Tag: REMI Contact Hi/High/I feat. Silent Jay

New Video: JOVM Mainstay REMI Further Cements His Growing Reputation for Thoughtful, Conscious, and Soulful Hip-Hop

Now, if you’ve been frequenting this site over the past year or so, you’ve likely come across a couple of posts on Melbourne, Australia-based emcee Remi and his producer and collaborator Sensible J. And as you may recall the duo rose to national prominence with the 2014 release of their critically and commercially successful effort Raw X Infinity, an album that was named Triple J’s Album of the Week and the Independent Hip Hop Album of the Year by the Australian Independent Record Association, and received international attention from OkayAfrica, JUICE, laut.de, NPR‘s All Things Considered, and several others. Adding to a growing national and international profile, the young Melbourne-based artist was named “Australian Breakthrough Artist of the Year” and he along with his producer and collaborator wound up touring nationally and across the UK and the EU with Danny Brown, Vic Mensa, De La Soul, Joey Bada$$ and Damon Albarn.

Last year saw the release of the duo’s critically applauded full-length Divas and Demons, an album that revealed a supremely talented emcee, who was an adept lyricist and storyteller, whose stories possessed an earnest and soul-baring honesty. In fact, you may recall that I wrote about the album’s first three singles “For Good,” a charmingly coquettish love song in which its male and female narrators have misunderstandings, bicker and fight, cheat an drive each other insane in a youthfully dysfunctional relationship featuring Sydney, Australia-based poet, visual artist and singer/songwriter Sampa The Great rhyming and singing over a warm and soulful production by Sensible J that nodded at The Roots and Erykah Badu’s “You Got Me.” “Substance Therapy,” the album’s second single featured Remi rhyming honestly about how drinking, drugging and womanizing as an escape from himself and his depression only managed to further mire him in depression. Along with provocative, soul-baring lyrics, Sensible J’s production was meant to emphasize vacillating sense of self-loathing, elf-doubt, fear, anger, and desperate escapism of the dangerously depressed. The album’s third single “Lose Sleep” was a deeply personal song that drew from Remi’s own experiences a mixed race man in Australia and in the world — and in some way, he wanted the song to be a message to other mixed race kids about that weird feeling of feeling as though you could never quite fit in; but that his experience and story, as of those of others matters in a much larger story.
“Contact Hi/High/I” is the latest single off 2016’s Divas and Demons and the as the Melbourne-based emcee explains of his collaboration with Hiatus Kaiyote’s Silent Jay, “I wrote this joint when I was living out of home. One of my friends once told me: ‘In Australia, we have it so good, we’re afforded the liberty to stay childish for our whole lives.’ Whether drinking culture, drug culture, consumerism, etc. I kinda noticed this in myself and wanted to just write about my childish mentality, and how it was being validated by my vices.” The single features both Silent Jay and Remi singing and rhyming over a warm and soulful Sensible J production consisting of twinkling keys, congo drumming and stuttering beats. Interestingly, as a New Yorker, the song captures a familiar sentiment that has come up lately in my life, especially as I inch my way into my 40s.

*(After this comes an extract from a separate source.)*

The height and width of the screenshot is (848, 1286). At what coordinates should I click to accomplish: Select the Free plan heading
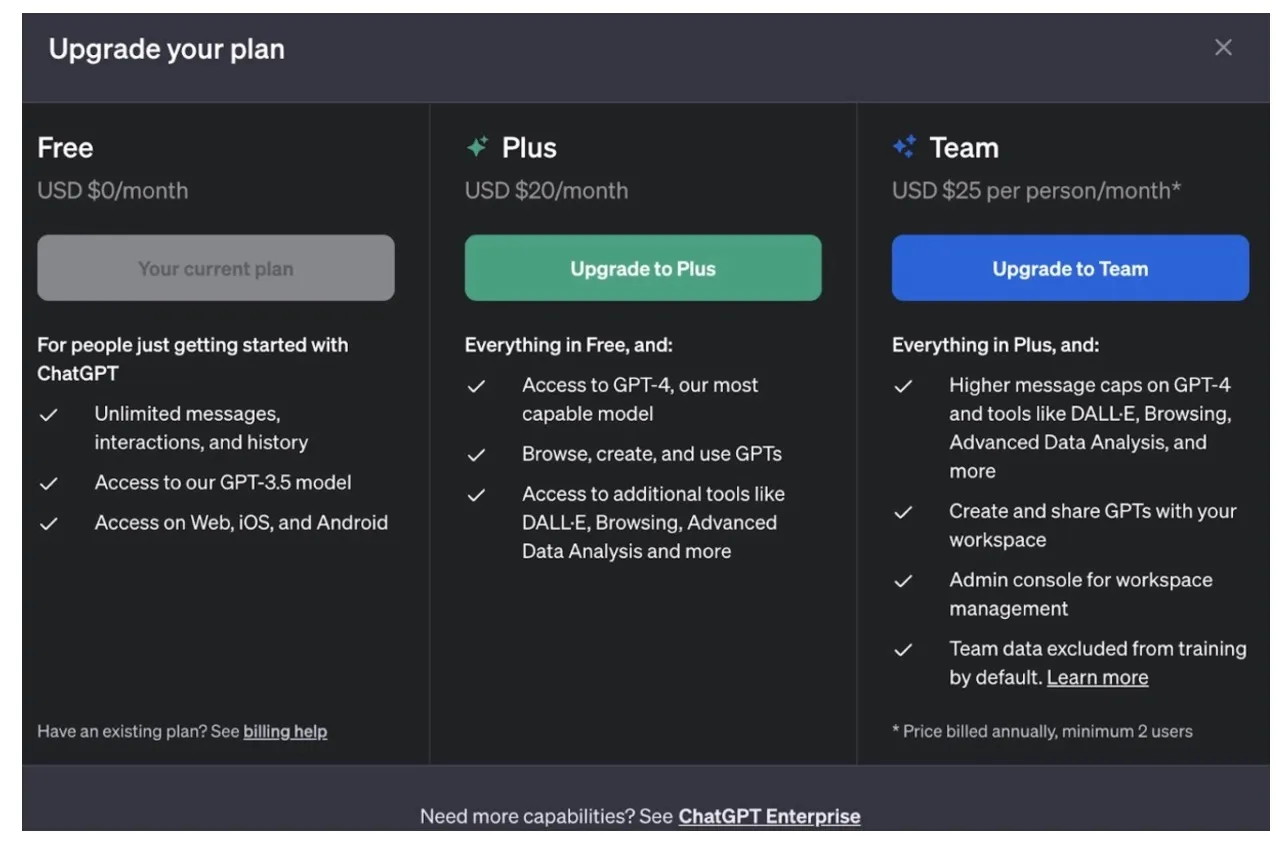(x=64, y=147)
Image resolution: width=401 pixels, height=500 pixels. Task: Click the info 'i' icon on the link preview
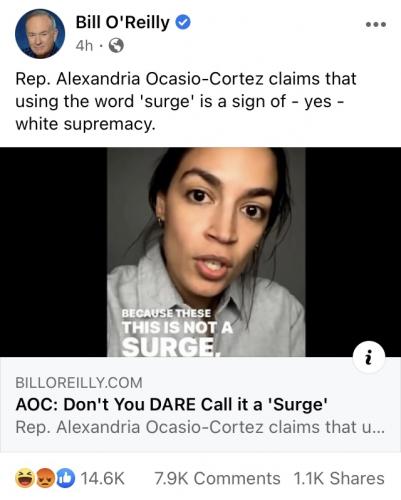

The recently released music video features Remi, Sensible J and Silent Jay baking cookies, goofing off and hanging out with their homies but underneath the mischief and comic antics is a more serious commentary. In fact, there’s the sense of each of the video’s subjects playing at being adults and not quite knowing how to do it properly; but if you truly consider it: no one really quite knows what to go about being an adult, they make it up as they go along.